Grand Canyon from Space Video

One day two years ago, a man ties a GoPro camera to a little white balloon. He releases it. In the video, we see him letting us go: his open hand a goodbye. Then, we ascend above the red earth until we can see a red squiggle through the Southwest. It is the Grand Canyon.

After rising steadily through red-orange earth, our little balloon now matures. It takes in the inky black of space, separated from the earth by a hazy, yet luminous, line that wobbles back and forth as our dirigible bobbles happily through space.

Departing, a peace descends-ascends: oh, this is it, to travel beyond the confines of earth, to edge away, above, beyond. To be freed.

Just then, at more than 100,000 feet above the planet, we see a pale drippy thing scurry past our gaze. Our camera eye is abruptly swiveled 180 degrees upward. Before our shredded self, a hundred white confetti bits explode outward across an azure blue background. They--we--drift. A little meteor shower of dispersed skin. So beautiful.

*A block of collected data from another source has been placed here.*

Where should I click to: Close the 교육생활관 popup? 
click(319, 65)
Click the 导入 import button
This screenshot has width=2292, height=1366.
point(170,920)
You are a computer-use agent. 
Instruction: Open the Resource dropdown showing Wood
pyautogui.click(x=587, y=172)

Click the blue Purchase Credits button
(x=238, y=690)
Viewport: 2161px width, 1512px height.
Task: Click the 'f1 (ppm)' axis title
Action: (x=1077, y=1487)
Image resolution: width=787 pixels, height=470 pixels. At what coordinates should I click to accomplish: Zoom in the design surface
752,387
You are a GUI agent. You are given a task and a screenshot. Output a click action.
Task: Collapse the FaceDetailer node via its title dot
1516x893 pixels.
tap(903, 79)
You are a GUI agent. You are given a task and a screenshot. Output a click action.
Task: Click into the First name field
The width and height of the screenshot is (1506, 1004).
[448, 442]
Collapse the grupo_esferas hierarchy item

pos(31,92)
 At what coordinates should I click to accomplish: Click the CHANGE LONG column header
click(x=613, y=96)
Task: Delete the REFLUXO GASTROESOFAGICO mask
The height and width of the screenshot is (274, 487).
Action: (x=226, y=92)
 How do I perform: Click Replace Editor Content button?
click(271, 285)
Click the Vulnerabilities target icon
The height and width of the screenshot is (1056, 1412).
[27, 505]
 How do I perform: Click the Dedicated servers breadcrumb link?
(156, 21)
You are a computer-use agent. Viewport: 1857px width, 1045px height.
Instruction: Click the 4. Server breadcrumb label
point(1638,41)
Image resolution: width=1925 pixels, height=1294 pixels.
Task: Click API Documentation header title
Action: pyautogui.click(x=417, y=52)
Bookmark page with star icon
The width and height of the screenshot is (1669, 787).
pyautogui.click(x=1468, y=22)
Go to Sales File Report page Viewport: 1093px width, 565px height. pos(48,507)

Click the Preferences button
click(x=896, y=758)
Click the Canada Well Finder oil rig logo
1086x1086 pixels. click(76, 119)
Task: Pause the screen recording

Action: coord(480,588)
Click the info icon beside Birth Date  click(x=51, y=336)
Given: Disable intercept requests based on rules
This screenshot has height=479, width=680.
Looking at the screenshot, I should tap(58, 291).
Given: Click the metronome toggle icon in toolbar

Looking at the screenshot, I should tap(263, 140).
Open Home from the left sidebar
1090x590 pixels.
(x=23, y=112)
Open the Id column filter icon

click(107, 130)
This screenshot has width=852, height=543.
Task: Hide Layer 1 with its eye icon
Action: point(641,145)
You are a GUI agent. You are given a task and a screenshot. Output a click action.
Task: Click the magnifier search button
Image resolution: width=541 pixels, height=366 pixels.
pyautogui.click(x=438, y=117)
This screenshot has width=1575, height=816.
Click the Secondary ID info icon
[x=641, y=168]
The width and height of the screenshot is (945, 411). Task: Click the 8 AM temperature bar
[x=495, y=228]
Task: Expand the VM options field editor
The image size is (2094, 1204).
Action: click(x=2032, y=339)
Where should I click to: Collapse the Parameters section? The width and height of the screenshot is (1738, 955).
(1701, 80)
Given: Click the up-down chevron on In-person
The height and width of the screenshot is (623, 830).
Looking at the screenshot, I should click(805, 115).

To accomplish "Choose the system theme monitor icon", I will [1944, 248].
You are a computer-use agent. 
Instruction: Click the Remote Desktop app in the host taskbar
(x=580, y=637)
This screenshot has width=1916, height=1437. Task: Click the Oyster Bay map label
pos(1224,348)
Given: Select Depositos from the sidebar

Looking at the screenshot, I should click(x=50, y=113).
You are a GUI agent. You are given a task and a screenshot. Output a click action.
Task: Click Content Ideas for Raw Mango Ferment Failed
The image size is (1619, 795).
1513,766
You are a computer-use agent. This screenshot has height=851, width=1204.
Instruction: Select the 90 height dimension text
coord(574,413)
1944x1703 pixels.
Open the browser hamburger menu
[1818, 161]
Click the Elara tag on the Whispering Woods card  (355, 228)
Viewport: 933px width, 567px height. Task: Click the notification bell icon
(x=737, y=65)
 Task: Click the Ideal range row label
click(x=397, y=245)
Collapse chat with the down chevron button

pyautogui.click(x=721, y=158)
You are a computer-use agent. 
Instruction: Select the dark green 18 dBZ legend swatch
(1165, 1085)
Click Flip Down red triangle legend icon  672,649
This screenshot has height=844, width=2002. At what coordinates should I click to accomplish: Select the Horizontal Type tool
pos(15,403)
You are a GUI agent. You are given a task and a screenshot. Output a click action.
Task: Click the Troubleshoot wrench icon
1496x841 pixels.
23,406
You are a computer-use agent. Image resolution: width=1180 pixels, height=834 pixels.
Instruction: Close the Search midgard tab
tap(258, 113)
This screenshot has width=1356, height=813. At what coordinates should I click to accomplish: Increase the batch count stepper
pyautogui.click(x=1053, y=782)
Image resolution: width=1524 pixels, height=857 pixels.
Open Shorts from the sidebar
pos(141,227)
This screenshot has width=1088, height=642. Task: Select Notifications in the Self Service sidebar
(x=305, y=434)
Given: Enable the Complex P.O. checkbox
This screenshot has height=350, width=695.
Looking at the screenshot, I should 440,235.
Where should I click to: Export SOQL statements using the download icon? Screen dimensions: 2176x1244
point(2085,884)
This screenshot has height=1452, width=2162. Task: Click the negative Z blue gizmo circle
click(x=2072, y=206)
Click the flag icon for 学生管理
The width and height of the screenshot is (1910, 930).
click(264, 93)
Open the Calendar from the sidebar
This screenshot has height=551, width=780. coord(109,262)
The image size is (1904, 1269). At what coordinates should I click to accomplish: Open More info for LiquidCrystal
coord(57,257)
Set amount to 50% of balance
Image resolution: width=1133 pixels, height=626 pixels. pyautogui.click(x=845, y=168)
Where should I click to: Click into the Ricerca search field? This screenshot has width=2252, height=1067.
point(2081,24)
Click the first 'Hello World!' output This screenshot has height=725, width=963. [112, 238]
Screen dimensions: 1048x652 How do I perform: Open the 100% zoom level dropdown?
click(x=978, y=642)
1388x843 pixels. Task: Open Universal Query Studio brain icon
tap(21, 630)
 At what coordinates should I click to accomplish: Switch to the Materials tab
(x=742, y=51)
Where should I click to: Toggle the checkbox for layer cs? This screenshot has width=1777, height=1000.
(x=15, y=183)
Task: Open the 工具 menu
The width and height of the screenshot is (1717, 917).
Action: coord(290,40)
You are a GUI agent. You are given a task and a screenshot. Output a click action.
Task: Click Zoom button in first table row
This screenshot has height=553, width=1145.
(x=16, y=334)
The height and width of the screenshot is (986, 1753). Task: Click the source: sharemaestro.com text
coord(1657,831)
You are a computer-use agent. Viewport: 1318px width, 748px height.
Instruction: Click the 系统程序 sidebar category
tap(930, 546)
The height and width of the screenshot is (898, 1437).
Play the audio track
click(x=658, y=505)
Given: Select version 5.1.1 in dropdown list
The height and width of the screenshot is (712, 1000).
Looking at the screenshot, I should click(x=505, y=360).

No time for that, now. We plummet crazily downward, a Charlie Chaplinesque comedy of sped up time. Just as easily as we left the earth's confines, we are deposited solidly again in the low, ochre field, which doesn't hesitate to take us--or is rather indifferent to us--as we, who have known such expanses, stare again our camera eye at the close, dried, yellow brush.

Just wondering: Which place is the homecoming?